We need an equitable system that addresses the individual issues. I think housing that is not contingent on sobriety needs to be a priority. People have to have housing to get better, and their family needs to know that they are safe.
Consider the example of drug court. It has had good successes, and it has good intentions, but it is based on the carceral model — you slip up and then you are in jail. One time when I was visiting my former son-in-law in a treatment facility, he said half the guys did not want to be there. They were only there because they did not want to go to jail. That might not be the best place for someone who wants to get better.
We need a combination of treatment centers. We need to pull people together and say, “You have created something for those who were not being cared for in your community; how can we all come together?”
We need a think tank that allows these different models to express themselves.
We need to pull together policymakers, to have access to dollars, and grassroots community members.

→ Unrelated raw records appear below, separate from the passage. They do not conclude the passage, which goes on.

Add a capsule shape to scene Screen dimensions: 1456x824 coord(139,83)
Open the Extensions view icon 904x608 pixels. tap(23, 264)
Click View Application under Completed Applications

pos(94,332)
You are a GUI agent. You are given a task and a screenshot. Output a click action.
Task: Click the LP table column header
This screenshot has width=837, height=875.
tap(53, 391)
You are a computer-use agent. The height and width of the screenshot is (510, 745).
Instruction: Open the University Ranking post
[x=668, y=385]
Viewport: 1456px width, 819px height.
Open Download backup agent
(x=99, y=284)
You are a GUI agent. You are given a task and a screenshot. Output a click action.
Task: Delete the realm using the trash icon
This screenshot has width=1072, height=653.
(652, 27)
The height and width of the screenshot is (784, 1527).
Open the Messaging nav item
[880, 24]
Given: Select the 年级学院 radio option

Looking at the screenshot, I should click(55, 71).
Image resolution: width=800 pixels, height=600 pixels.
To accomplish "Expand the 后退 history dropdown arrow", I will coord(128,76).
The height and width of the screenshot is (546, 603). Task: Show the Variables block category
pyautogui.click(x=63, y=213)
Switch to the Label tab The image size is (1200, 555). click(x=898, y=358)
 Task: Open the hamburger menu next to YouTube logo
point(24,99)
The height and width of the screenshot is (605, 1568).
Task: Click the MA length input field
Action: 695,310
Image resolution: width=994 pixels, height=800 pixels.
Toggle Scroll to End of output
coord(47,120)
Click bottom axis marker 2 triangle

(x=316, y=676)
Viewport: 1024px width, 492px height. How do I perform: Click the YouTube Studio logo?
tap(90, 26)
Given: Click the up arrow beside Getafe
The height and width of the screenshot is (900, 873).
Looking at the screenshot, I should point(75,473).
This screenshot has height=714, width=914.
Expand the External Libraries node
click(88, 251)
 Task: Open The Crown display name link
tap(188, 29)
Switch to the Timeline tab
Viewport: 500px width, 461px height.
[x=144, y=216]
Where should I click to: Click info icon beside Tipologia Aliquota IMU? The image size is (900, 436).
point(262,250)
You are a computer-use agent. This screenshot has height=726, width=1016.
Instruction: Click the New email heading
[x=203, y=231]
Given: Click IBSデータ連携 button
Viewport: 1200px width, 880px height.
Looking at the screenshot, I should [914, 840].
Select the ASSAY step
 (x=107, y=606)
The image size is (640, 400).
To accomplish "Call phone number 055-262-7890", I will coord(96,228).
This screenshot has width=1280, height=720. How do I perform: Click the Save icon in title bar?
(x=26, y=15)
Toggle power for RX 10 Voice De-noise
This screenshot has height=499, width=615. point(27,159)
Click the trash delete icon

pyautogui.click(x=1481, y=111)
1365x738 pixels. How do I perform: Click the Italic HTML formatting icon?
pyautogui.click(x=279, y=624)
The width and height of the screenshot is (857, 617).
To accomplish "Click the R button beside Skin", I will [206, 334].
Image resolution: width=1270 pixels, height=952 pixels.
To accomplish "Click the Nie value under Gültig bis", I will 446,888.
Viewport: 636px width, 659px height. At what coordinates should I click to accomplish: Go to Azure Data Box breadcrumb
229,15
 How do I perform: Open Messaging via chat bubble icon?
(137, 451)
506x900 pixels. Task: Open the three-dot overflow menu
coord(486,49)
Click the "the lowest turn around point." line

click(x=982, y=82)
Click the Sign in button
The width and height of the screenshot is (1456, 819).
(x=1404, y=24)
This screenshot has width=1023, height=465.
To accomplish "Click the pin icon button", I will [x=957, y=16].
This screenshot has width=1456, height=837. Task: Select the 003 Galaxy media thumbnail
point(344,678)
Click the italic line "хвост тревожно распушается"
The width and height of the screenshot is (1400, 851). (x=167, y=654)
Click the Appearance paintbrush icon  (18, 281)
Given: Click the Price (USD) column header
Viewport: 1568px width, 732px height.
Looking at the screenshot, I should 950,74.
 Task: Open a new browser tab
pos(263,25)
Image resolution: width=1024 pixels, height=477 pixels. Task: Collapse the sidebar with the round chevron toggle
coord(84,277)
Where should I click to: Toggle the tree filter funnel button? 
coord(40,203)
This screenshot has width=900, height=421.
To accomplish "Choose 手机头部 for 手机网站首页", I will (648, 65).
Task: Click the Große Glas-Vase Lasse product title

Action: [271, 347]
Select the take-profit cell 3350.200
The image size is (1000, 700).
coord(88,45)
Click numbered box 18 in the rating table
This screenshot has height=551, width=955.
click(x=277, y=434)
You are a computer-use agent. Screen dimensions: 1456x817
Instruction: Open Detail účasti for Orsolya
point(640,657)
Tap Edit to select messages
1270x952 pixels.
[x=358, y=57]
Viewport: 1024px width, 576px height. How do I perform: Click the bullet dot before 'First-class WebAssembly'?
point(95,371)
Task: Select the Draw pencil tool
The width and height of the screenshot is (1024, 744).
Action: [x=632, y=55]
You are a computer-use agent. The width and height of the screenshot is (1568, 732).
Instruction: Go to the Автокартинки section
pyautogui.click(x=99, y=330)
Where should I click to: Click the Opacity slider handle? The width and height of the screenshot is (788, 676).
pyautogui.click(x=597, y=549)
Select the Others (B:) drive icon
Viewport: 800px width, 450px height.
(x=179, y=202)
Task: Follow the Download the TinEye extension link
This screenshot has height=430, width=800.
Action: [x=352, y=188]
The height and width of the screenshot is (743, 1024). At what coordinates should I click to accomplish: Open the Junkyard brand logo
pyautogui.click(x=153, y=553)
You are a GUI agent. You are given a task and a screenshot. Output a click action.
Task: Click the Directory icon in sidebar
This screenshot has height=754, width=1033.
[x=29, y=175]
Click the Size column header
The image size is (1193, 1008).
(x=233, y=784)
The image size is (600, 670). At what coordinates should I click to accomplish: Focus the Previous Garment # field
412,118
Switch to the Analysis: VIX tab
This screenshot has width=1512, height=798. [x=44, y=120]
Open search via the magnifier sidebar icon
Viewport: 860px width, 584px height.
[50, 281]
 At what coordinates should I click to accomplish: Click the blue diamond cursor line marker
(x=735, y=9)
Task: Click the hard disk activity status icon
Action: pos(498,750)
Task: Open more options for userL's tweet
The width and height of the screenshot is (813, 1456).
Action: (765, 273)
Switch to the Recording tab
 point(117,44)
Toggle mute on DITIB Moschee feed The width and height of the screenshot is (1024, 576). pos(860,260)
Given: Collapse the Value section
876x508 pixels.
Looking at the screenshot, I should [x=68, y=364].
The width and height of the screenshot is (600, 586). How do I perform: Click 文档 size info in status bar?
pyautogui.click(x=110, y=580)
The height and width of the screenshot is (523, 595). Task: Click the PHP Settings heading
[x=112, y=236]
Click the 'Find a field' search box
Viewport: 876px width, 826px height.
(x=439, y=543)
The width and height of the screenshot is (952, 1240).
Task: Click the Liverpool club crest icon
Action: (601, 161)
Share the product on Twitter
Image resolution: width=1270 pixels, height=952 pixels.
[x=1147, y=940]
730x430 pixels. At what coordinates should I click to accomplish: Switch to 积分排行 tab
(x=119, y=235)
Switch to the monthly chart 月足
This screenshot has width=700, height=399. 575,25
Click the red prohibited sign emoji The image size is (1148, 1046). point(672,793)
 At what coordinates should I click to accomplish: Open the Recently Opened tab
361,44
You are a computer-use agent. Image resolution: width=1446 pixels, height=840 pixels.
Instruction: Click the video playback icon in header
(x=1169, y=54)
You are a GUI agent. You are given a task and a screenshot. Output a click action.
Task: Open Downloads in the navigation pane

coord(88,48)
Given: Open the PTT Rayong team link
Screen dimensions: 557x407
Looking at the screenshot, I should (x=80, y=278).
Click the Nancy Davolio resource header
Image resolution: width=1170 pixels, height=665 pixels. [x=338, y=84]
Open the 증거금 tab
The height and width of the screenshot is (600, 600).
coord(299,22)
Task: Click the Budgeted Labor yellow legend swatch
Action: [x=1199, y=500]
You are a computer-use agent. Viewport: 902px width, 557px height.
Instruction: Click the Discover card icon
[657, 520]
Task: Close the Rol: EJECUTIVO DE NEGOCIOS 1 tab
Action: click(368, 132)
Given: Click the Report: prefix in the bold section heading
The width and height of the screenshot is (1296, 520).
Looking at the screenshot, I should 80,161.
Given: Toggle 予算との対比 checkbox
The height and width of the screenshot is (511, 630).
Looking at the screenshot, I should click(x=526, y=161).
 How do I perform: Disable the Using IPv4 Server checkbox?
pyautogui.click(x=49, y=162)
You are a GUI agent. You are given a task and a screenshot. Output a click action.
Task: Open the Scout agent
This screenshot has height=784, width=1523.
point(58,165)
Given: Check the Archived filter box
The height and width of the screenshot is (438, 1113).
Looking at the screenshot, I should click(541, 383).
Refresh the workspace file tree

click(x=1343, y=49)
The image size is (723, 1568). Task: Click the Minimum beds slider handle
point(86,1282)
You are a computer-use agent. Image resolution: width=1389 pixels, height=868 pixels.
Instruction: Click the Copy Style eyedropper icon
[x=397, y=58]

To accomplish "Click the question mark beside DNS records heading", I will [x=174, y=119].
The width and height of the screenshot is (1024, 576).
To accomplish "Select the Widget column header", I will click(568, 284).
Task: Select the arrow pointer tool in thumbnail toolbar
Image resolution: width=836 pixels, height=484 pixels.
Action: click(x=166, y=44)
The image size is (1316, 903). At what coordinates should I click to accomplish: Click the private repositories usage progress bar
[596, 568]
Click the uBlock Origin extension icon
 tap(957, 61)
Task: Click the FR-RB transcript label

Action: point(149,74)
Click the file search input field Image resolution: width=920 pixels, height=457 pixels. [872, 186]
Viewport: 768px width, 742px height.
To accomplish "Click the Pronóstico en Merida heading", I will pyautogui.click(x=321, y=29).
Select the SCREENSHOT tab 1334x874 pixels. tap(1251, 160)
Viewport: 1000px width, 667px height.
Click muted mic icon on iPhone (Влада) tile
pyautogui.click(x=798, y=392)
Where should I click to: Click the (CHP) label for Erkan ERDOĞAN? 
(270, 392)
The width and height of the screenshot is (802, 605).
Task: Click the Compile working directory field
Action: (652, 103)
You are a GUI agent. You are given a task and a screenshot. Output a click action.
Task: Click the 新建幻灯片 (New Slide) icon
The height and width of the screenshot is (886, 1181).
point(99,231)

We have to find ways to engage the broader public and policy makers in these conversations.
As is the case with oral histories, the more narratives I recorded, the more complex the picture became. The vast, interlocking nature of problems associated with drug use regularly overwhelmed me, but with each interview, I gained a more nuanced understanding of how the opioid epidemic has touched so many aspects of life in the twenty-first century. Some insights presented themselves to me so many times that I saw a painful, almost never-ending pattern emerge:
This cycle is not only an internal emotional one shared by individuals and families, it is also embedded in institutions, laws, and protocols meant to “help” people with substance use disorders.
It is daunting. People do not want methadone clinics around their neighborhoods. So, what can we do to change those conversations?
Paula DeSanto had been working to create person-centered mental health services for her entire career and felt discouraged about how little positive change had occurred in substance use disorder treatment, especially when contrasted with how the field of mental health had evolved. “Mental health has made enormous strides toward moving toward a patient-led recovery movement. … But with drug and alcohol we were still stuck in the 1950s. I was feeling pretty discouraged about … the revolving door … a continuous loop, barriers to access, unwelcoming, one size fits all, blaming the family. … I saw it firsthand, I heard about it from clients over and over: How long are we going to keep blaming the client for the system’s failure?
Paula wanted to build in much more substance use disorder-related scientific and educational information for clients about brain development, neuroplasticity, and trauma impacts on addiction.
She decided to start her own model that she named the Minnesota Alternatives. It focused on one central question: What is the client’s unique vision for their definition of recovery and what could the team offer to help the client figure out how to get there?
This was a very different culture than traditional treatment settings, where counselors often function as an extension of probation, and where clients often work to hide their realities for fear of punishment or fear of getting kicked out of a program. “Probation and addiction treatment are in bed together. What’s with that? That’s just absurd how that developed.” I was impressed with the flexibility and trust in what she envisioned.